If people want to please God, they must understand what is important to Him. The root of it all can be found in Hebrews: “Without faith, it is impossible to please God.” That is a simple statement with profound implications. The most basic question is faith in what. Again, the Hebrew writer explains: “The one who approaches God must believe that he exists and is a rewarder of those who seek him.” No surprise there. Jesus said those who seek will find. James said those who seek wisdom need only to ask. The Bible is the source of wisdom. Ignorance of what is important to God can only be the result of failure to seek to know.

It is depressing to read the current statistics regarding Bible reading among people who profess to be Christians. Although the Christian pollster George Barna has found a resurgence in weekly Bible reading, the American Bible Society reports that less than ten percent of people they polled read the Bible daily. I would hazard a guess that the weekly readers are largely Sunday readers, and I wager they read while in church. As if the poor reading numbers weren’t bad enough, Barna found that only one in three Bible readers affirm the Bible’s teachings as authoritative. Ouch!

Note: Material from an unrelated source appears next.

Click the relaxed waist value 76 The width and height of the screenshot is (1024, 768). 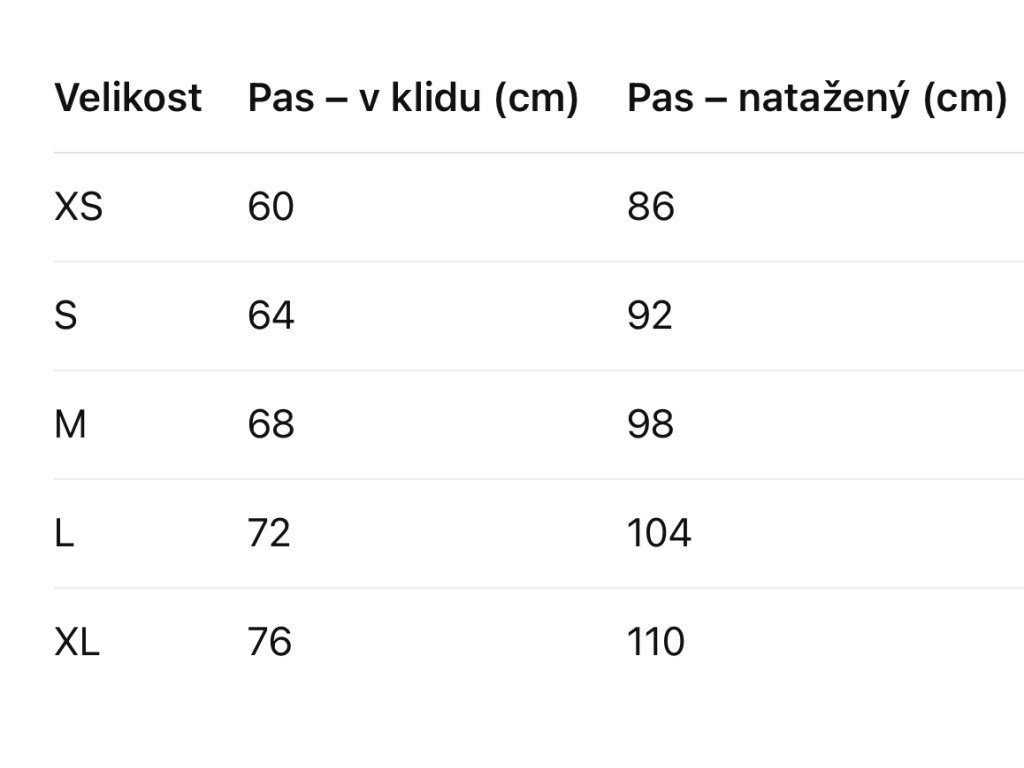coord(269,642)
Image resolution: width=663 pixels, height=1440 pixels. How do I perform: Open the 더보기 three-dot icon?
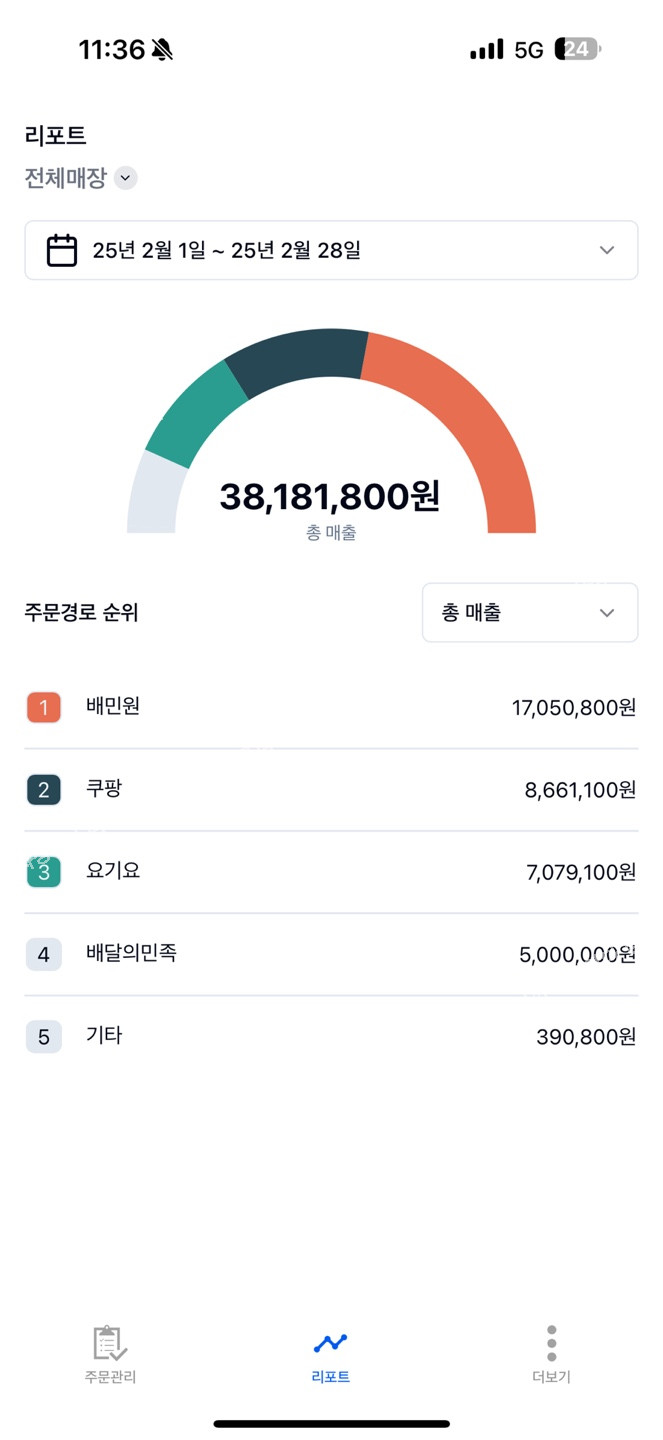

A Pew Research study found that 54% of Americans say they believe in the God of the Bible. That is curious since Barna reveals that so few of them read their Bibles regularly. How can they believe in a God they hardly know? It is no wonder that our society is so rapidly abandoning the founding principles that have made America what she is. Our founding documents assert that proper government must be centered on “natural law,” which to them meant things that were ordained by their Creator. The founders believed that our rights are “unalienable” precisely because they are mandated by God not man.

It is easy to understand why our increasingly secular society is willing to leave behind godly principles. What is most disturbing is how many self-described Christians behave similarly. I believe the pollsters have uncovered the reason for that: even people who read the Bible are not concerned with aligning their behavior with the requirements God ordained in the Scripture. Why would they when even their preachers discount the Bible’s authority? In “Wise up, America,” I paraphrased Jeremiah: “I am against the [preachers], declares the Lord…. They are leading you into futility; They speak a vision of their own imagination not from the mouth of the Lord.”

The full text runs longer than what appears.